Because it’s a science, they call it verbal engineering.

Weaponised words and the importance of language

"Everyday when you wake up you’re assaulted by weaponised words," Stanhope said. "They’re all trying to get you to do something, to think something."

Most of these ‘weaponised words’ we encounter are passive and innocuous – adverts for fizzy drinks in newspapers, holiday offers on the back of buses – but in warzones or areas of conflict the use of language and messaging is far more pronounced and acute. Although the content, meaning and consequences of these words are all different, it doesn’t change the fact that we are all exposed to these behavioural and information influence techniques every day. To some extent, we are all part of the verbal battlespace. For this reason, Verbalisation, along with other information operations organisations and PSYOPS military groups, is becoming a more central pillar in national security and political spheres.
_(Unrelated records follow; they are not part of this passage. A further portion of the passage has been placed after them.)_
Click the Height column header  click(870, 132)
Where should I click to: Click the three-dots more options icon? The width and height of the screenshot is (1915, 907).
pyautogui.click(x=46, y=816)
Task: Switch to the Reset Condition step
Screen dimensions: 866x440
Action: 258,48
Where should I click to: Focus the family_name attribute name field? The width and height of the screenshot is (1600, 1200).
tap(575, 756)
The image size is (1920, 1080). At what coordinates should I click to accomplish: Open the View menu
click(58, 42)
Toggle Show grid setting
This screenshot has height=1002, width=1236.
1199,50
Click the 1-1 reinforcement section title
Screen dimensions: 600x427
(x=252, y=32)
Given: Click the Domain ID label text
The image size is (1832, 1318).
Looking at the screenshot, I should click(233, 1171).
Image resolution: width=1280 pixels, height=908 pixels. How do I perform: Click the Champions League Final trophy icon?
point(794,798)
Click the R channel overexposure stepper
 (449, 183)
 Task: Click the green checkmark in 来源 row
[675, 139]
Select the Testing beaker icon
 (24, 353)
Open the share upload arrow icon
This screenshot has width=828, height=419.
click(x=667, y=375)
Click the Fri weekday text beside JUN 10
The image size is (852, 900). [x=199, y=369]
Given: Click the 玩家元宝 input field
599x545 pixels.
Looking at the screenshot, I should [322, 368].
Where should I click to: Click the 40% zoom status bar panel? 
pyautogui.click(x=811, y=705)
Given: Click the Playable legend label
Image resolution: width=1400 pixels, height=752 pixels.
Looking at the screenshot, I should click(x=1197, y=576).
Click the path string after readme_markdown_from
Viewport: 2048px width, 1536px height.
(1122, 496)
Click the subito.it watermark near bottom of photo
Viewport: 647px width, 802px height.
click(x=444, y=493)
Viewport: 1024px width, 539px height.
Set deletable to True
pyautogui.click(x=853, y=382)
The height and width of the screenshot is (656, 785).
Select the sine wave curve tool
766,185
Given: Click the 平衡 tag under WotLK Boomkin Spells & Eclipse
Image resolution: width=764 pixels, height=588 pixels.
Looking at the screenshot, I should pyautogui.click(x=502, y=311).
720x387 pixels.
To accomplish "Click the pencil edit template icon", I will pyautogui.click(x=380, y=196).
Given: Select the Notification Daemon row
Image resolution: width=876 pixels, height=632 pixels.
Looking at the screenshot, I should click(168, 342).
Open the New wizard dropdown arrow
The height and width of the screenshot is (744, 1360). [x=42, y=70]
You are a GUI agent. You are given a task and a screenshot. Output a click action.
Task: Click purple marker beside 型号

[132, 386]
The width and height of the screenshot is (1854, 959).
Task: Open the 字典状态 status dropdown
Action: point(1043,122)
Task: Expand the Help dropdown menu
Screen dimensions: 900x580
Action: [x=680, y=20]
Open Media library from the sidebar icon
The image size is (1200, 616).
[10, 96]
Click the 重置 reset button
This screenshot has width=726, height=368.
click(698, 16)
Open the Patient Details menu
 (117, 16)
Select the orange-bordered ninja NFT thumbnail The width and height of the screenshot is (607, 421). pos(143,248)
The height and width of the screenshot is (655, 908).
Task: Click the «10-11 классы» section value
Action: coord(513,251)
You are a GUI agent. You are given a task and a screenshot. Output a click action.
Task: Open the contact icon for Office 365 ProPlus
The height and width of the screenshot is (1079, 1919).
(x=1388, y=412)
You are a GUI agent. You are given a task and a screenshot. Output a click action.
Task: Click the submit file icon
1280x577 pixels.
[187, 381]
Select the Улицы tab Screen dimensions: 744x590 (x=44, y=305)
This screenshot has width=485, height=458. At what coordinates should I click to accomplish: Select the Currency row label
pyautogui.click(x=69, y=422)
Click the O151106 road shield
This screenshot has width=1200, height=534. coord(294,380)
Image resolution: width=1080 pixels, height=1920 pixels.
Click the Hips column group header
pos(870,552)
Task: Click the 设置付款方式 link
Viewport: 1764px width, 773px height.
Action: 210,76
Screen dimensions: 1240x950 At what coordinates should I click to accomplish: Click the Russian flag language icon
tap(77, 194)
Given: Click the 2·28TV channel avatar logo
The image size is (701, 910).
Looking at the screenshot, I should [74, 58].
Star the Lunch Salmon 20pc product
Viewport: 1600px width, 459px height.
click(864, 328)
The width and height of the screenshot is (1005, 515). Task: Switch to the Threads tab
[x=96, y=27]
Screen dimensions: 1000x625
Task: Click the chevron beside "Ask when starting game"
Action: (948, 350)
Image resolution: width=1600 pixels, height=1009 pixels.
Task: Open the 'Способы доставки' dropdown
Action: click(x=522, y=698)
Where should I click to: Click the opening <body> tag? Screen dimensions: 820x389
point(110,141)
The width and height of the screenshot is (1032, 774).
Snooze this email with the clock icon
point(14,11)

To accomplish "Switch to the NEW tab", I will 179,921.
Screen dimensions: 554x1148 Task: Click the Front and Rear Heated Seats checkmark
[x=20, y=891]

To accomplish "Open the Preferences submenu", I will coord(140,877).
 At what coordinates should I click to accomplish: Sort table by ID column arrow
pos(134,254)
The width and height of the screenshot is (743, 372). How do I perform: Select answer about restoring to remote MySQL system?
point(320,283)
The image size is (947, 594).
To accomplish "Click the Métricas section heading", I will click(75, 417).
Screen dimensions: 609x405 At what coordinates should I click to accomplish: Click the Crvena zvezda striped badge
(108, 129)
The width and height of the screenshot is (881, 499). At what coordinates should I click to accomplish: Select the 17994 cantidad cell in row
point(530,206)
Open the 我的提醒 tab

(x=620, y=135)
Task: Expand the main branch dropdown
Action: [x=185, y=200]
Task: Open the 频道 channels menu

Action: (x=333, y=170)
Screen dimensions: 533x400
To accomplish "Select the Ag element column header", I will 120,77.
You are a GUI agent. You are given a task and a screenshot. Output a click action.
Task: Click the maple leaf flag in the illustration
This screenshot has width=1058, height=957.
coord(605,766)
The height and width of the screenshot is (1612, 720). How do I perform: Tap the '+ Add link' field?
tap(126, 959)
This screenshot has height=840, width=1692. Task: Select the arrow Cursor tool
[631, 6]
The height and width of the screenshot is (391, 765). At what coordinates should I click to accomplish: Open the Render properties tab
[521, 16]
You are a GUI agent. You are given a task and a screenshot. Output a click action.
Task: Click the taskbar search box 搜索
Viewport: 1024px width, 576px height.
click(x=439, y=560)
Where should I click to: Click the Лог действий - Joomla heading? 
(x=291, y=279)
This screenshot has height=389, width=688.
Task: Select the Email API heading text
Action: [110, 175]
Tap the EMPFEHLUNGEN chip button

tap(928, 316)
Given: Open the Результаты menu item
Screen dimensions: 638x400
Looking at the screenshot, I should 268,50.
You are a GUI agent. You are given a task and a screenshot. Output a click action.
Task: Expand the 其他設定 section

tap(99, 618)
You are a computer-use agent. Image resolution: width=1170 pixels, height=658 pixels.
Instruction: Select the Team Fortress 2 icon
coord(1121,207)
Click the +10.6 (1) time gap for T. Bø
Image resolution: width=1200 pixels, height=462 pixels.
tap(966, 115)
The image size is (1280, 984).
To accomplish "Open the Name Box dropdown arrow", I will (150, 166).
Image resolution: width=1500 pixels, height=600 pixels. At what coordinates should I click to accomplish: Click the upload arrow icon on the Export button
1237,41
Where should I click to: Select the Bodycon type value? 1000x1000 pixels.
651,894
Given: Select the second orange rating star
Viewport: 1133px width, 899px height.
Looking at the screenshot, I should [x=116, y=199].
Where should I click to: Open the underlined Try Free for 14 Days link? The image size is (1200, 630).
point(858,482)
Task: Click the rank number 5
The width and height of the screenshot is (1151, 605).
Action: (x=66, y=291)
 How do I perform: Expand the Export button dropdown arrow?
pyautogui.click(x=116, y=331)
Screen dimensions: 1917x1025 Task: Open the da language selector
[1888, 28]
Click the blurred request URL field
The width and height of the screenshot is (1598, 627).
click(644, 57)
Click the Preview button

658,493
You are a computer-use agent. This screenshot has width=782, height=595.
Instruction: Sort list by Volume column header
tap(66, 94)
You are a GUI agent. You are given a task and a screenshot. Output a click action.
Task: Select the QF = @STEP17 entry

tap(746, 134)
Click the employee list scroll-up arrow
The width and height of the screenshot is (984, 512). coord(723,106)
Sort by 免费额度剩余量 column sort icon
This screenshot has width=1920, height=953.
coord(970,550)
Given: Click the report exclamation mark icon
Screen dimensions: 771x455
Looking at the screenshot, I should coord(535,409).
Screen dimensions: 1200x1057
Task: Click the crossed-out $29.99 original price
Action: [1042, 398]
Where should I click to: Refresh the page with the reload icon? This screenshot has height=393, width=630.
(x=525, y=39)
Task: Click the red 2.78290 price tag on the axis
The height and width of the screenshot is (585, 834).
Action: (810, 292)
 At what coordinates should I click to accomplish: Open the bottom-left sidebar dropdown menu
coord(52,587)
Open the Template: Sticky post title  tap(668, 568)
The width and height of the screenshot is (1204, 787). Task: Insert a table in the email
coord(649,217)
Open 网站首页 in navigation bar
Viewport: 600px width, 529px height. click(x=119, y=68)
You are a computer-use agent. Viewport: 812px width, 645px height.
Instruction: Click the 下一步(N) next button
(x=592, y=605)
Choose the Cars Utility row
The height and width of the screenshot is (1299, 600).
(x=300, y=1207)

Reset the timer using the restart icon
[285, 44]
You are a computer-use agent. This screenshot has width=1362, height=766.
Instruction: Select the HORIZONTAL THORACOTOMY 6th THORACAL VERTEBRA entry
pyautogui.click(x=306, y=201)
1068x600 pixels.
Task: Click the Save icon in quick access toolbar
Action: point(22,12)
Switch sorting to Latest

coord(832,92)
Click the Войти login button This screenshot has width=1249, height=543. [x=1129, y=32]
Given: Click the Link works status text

The use of language can entirely change and influence our perceptions. At the recent Cyber Defence and Network Security conference in London, Dr Ian Levy, Technical Director at GCHQ’s Communications Electronic Security Group, wrote down five phrases. The first of these was mortgage-backed securities, which was then proceeded by three others of increasingly alarming language until he wrote the final phrase: toxic debt. He said, quite correctly, that it would be almost impossible to convince someone to invest in toxic debt, whereas you’d probably fancy your chances of getting people to take a punt on mortgage-backed securities.

All five phrases meant exactly the same thing.

Levy’s point was to highlight the use of unnecessarily alarmist phrases in cyber security reporting. Mine is to underscore the power of language to influence.

Hate preachers use words to spread their message, meaning language has the power to radicalise.

The good thing about that, Hughes tells me, is that anyone who has been radicalised is clearly susceptible to information influence. If you can understand their psychological state and identify how their cognitive rationale was radicalised, you can then work towards bringing them back to the right way of thinking through dialogue and conversation.

Plug and play

I ask Hughes what the most significant security challenge is today within the communications field. Is it the rise of ISIL and its use of social media to recruit and spread its message?

"It’s complacency," he says, deadpan.

"It’s not the threat from outside, it’s the threat of apathy and complacency from within. The ‘it’ll do’ attitude won’t do anymore. Because the battle rhythm in information operations is so fast now due to technological advances and the application of these technologies and techniques by the enemy, there needs to be a more nimble response. It’s the lack of speed that’s the problem.

"That’s where Verbalisation comes in as an injection of steroids to this environment. We can ‘plug in’ our hard learnings from the commercial world, which happen at a ferociously fast pace every day, into the defence environment."

The military is increasingly looking to acquire interoperable equipment with "plug and play" capabilities. The need to plug into and work seamlessly with existing systems is more important than ever in a connected, globalised and rapidly changing world. The verbal engineers working in information operations are no different; they need to plug in new capabilities too in order to win the war of words.